Io frequentavo le scuole medie di Rovato: una bella sgambata quotidiana di 12 chilometri in bicicletta, fra andata e ritorno lungo la provinciale Iseo-Rovato che sembra piana solo a chi la percorre comodamente in macchina, mentre è una salita sensibile fino al laghetto del Sala e poi discesa fino a Rovato, come ben sapevano le mie gambe di undicenne.
Insegnante di lettere era il prof. Lento Goffi di Chiari, destinato poi a diventare una delle voci più note del mondo poetico bresciano. Un giorno il professore ci lesse (e ci dettò, così si usava allora) un sonetto di questo poeta siciliano, Mario Rapisardi, intitolato «II Tetradramma». Vi si descriveva mirabilmente l'antica moneta d'argento del tiranno di Siracusa Dioniso, del valore di quattro dracme (onde il nome) che rappresentava su un lato la quadriga alata della Vittoria. Ho in mente ancora i versi finali, davvero scultorei: «a retro scalpita, coronata dal sol della Vittoria - la gran quadriga e il saldo argento palpita».

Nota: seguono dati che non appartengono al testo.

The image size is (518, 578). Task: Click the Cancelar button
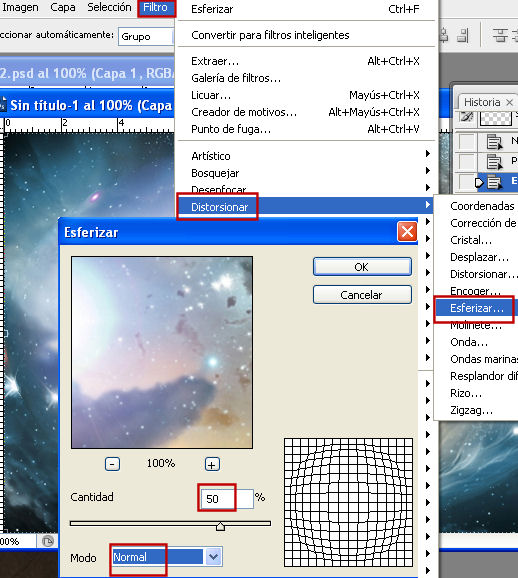pos(362,295)
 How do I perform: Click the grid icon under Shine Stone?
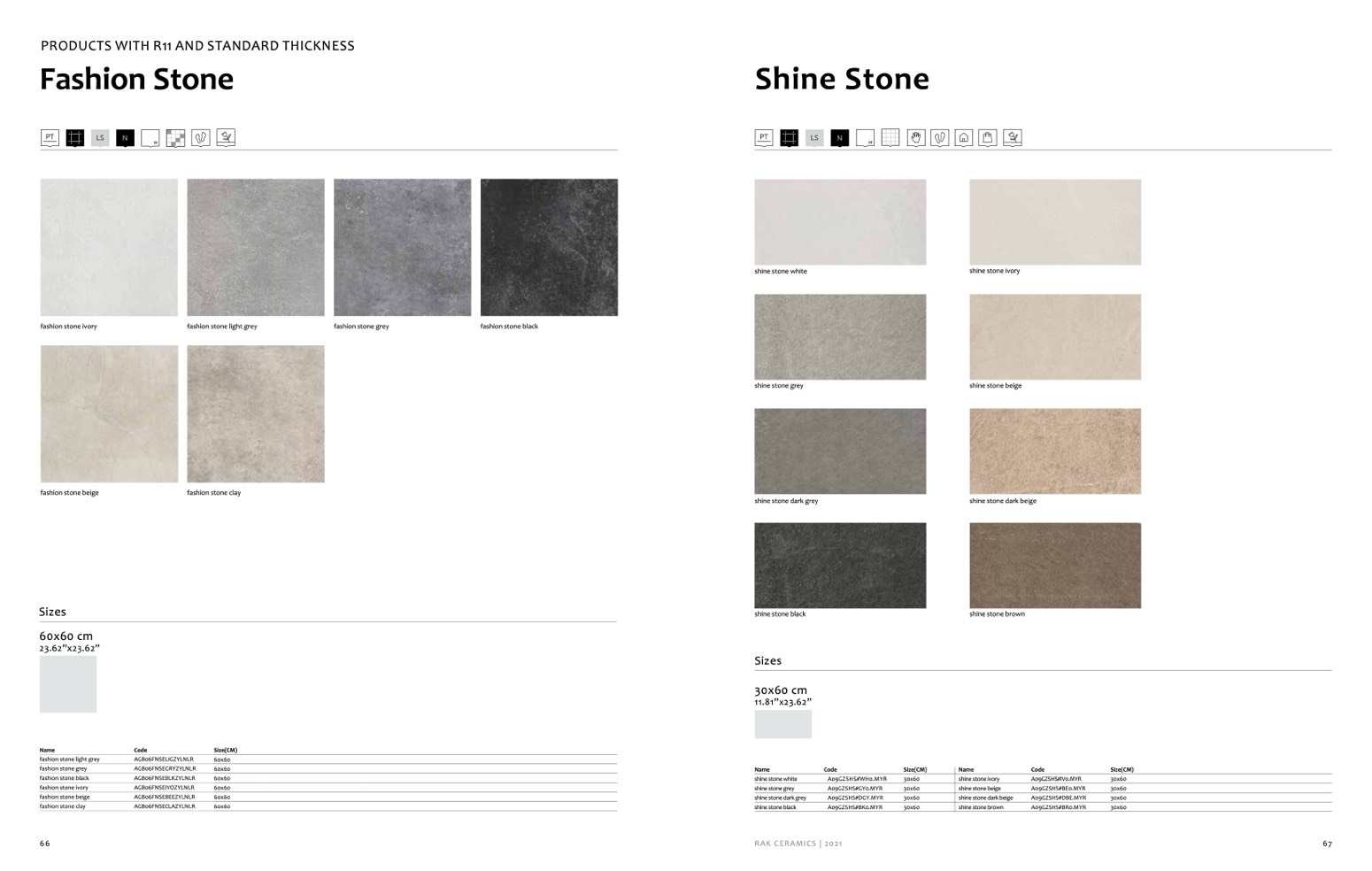890,138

Sull'autore il docente non ci disse molto, se non che si trattava di un discepolo del Carducci, per cui la notizia del Giornale, tratta dal nuovo libro dedicato al poeta siciliano, secondo cui ci furono liti furiose tra allievo e maestro, mi incuriosisce, così come il riferimento a Victor Hugo, al quale peraltro Carducci venne spesso paragonato in vita (si diceva di lui: è il Victor Hugo italiano). Il prof. Goffi ci fece studiare anche una poesia di Aldo Palazzeschi, che non ricordo più, ove compariva la parola «camion»: per ragioni metriche si doveva pronunciare «camiòn» (d'altronde è una parola francese, diceva Goffi, quindi la pronuncia deve essere tronca). Inutile dire che a noi ragazzi la cosa sembrava molto strana.
Passato il turbine bellico non ebbi più occasione di incontrare il prof. Goffi che peraltro era un tipo molto schivo. Ricordo soltanto, in una delle prime pubblicazioni viti-vinicole degli anni '60 dedicate al Garda, una sua poesia dove si parlava di un vino che riposa nelle botti e che mai assaggeremo. Ho il rammarico di non essere riuscito a chiedergli il perché di quel verso, pur tenendo conto che i pensieri dei poeti sono un po' diversi da quelli dei produttori di vino: i primi, quando entrano in una cantina, possono anche favoleggiare, mentre i produttori si augurano che le loro botti si vuotino alla svelta.